The camp experience at Runoia is profound in many ways – spawning independence, building self-esteem, learning new activities, developing skills in sports and so on. One of the rarely touted benefits of sleepaway camp is practicing and enjoying handwritten notes.
I grew up in the 1960s and the thank you note was a required skill. One year on my birthday my grandmother sent me a paper back about Helen Keller and an unsigned check for $5. To deposit the check in my savings account, I had to write her a thank you letter for the book and the check and enclose the check so she would sign it and return it. This all happened at the speed of molasses in January, but, eventually it happened. Thank-you letters were a must in my family. The skill has been passed onto my daughter and she expects her three girls to write thank you notes. I’m always amazed at the care and thought they put into those notes.
Back in the day at camp, campers were required to write on the back of a paper newsletter every week. Counselors made sure those newsletters were written, put in a “SASE” (self-addressed stamped envelope) and sent home. We were pretty sure this happened at the speed of the Pony Express because it was at least 5-6 days before parents received those newsletters in their mail box.
Still, to this day, letters received and sent at camp are a joy. Campers pin their notes from their family and friends on their bedroom wall and parents save many notes, especially the ones with the circled tear “this is my tear as I miss you so much”. And the letter would go on to talk about different scenarios around camp, what she accomplished, personalities of friends, something funny or gross (most likely a clogged toilet that overflowed) that happened at camp.

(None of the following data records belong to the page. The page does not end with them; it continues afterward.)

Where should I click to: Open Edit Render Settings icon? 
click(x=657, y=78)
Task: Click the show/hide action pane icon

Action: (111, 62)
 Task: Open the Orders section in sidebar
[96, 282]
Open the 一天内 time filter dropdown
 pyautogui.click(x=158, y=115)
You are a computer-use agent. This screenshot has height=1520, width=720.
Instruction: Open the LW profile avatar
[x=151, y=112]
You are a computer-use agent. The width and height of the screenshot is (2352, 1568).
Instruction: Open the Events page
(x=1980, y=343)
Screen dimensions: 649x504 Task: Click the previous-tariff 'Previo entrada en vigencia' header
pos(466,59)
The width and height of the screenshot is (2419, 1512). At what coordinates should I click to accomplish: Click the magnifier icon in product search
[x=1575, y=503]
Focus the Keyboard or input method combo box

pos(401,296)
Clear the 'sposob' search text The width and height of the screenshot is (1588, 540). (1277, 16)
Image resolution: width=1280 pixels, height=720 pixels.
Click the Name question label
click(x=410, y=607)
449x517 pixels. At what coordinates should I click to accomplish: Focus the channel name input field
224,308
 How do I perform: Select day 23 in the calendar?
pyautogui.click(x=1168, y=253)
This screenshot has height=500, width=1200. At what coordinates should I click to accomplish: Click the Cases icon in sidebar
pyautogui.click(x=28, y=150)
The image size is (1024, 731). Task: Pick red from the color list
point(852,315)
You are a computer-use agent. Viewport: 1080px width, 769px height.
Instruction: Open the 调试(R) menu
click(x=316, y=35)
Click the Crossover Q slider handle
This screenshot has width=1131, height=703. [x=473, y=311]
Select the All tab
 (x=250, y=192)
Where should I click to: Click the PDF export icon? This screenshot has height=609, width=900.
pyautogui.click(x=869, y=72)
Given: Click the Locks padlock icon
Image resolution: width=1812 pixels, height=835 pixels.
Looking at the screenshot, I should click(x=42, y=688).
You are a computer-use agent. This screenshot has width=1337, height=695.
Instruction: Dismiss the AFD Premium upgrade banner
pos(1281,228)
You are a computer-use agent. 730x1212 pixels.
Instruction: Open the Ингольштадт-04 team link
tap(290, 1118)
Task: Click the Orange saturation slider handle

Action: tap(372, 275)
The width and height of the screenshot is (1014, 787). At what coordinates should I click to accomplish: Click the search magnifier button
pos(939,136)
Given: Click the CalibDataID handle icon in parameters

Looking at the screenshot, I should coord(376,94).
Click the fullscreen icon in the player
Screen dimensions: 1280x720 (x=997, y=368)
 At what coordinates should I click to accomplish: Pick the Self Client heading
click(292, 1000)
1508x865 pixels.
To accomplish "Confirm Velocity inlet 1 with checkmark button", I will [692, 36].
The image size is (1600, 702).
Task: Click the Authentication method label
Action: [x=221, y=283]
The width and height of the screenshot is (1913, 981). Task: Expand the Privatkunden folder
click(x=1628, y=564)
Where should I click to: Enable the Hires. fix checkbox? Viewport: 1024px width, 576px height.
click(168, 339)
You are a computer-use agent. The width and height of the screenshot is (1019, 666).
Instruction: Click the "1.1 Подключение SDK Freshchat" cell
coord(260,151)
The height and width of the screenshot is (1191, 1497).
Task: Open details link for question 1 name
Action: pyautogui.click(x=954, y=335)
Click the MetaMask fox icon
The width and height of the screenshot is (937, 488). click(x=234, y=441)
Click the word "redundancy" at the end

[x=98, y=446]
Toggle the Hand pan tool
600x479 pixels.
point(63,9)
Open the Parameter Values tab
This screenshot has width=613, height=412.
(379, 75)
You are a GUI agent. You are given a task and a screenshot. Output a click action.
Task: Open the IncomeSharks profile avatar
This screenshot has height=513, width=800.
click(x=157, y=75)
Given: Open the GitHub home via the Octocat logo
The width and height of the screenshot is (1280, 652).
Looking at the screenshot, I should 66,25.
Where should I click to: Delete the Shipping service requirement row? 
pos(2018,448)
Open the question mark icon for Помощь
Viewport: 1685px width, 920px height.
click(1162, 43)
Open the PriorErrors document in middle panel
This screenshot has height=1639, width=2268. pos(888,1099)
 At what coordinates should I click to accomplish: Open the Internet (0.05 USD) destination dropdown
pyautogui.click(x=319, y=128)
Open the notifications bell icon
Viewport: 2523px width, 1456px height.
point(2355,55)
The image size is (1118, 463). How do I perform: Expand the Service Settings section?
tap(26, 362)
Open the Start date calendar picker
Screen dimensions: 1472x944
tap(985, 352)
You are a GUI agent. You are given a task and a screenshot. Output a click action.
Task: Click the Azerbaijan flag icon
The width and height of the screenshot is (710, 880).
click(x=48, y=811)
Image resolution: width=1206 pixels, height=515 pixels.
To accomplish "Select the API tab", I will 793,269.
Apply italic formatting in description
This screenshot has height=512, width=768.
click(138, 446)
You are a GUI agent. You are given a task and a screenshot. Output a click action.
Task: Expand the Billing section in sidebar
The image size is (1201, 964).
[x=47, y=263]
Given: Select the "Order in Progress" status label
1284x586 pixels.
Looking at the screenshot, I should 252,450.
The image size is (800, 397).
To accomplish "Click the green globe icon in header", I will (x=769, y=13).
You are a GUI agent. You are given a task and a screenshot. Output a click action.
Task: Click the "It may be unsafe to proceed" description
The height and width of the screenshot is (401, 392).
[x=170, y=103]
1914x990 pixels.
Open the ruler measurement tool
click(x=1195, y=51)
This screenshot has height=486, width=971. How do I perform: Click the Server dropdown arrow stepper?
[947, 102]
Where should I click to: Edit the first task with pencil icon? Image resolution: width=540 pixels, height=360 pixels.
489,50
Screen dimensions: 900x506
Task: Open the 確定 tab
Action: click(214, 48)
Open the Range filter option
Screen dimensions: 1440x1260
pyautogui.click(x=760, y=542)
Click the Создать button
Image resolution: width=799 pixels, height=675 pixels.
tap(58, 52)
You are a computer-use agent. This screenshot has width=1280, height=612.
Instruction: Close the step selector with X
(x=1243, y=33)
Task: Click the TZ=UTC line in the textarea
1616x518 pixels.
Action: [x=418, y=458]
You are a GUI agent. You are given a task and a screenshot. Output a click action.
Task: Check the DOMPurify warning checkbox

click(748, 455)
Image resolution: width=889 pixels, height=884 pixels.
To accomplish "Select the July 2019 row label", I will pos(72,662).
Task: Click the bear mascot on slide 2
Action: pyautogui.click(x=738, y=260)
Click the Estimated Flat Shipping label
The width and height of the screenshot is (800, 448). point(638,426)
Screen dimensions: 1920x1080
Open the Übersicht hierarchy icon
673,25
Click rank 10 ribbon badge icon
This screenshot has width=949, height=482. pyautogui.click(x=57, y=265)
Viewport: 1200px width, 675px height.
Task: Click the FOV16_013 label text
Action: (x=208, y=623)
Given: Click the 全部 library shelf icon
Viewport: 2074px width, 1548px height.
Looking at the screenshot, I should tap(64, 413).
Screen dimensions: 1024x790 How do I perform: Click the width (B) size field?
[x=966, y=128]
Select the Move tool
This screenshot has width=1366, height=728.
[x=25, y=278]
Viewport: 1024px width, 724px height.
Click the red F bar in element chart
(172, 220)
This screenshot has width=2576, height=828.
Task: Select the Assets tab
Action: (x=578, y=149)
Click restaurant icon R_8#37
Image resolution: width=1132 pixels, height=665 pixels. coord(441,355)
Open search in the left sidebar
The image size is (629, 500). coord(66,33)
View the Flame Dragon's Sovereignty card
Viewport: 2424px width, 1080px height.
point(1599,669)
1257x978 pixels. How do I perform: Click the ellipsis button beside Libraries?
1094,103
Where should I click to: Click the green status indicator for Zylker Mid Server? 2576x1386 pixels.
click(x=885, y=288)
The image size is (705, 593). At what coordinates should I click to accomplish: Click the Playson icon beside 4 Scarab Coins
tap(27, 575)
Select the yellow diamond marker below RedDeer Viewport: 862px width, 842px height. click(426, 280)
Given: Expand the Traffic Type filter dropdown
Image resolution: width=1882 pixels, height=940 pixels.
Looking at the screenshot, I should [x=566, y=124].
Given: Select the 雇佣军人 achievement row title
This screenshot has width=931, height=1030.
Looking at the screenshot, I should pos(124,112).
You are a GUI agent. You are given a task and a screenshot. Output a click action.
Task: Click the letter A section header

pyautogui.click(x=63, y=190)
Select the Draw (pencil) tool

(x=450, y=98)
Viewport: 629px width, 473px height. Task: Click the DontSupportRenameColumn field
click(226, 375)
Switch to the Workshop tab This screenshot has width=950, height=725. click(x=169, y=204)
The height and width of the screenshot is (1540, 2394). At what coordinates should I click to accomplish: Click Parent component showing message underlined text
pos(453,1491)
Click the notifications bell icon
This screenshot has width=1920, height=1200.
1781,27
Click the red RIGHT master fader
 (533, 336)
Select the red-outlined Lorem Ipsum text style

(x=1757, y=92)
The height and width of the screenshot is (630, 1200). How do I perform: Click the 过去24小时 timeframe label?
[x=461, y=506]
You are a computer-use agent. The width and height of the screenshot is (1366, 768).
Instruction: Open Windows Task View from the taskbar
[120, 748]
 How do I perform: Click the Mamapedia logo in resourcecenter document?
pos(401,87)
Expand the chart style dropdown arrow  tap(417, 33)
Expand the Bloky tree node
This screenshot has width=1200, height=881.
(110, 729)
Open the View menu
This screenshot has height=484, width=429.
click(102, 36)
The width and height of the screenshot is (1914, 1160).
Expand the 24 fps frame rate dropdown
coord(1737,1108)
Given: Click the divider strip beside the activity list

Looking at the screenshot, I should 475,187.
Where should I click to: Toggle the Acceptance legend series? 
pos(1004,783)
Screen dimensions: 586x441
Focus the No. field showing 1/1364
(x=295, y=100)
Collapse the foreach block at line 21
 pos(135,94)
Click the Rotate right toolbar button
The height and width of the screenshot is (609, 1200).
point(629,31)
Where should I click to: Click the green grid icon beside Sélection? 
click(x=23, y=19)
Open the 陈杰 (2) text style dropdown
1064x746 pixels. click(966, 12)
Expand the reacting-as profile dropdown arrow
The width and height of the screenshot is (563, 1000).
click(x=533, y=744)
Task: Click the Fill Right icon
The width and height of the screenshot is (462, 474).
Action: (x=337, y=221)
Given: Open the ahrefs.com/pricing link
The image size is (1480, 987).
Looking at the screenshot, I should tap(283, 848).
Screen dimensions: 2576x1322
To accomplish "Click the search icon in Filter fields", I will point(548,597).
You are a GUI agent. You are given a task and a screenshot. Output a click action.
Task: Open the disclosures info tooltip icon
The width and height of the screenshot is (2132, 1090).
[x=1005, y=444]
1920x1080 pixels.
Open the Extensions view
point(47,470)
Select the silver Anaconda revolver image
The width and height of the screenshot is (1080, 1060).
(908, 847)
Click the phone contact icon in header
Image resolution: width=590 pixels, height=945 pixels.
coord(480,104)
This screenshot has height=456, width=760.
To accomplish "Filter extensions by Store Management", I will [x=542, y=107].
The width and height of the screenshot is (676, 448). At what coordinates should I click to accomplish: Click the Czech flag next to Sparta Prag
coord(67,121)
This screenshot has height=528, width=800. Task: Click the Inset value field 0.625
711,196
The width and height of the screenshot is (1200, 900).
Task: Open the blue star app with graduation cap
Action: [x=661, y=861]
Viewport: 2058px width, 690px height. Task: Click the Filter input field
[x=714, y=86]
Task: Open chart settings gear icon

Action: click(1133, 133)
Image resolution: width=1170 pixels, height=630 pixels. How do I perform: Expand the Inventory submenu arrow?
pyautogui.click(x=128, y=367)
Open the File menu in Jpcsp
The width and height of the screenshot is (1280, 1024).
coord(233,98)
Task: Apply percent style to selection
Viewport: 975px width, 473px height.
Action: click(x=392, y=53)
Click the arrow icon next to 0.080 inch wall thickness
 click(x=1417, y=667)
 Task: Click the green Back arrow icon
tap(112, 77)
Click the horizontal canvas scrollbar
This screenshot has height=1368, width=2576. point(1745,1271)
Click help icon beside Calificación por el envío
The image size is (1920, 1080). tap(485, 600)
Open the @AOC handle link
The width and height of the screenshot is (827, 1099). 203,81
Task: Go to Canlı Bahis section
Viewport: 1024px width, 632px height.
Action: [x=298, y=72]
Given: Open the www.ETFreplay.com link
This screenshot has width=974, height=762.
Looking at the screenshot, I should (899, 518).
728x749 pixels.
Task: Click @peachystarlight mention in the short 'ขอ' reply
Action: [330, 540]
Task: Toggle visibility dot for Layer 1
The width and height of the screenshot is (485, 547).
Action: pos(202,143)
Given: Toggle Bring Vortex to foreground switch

Unplugging and face to face contact is only part of the side-benefit to camp. Campers soon realize you have to write letters to get letters. We encourage parents to send a note to their daughter before camp even starts so she has mail on her first day at camp. Campers immediately write home. Campers send a flurry of letters to their friends at camp and at home and wait in anticipation for a letter like a slow-motion volley in tennis. Although penmanship doesn’t matter, campers are practicing writing through camp letters. A bonus is the hand drawn sketch of roommates, the camp dogs, a horse or sailboat. Camp seeps into the letters and tells its own story.
The art of letter writing lives on through camp. Be on the lookout for a hand written thank you note and a bevy of camp letters in your MAIL box this summer.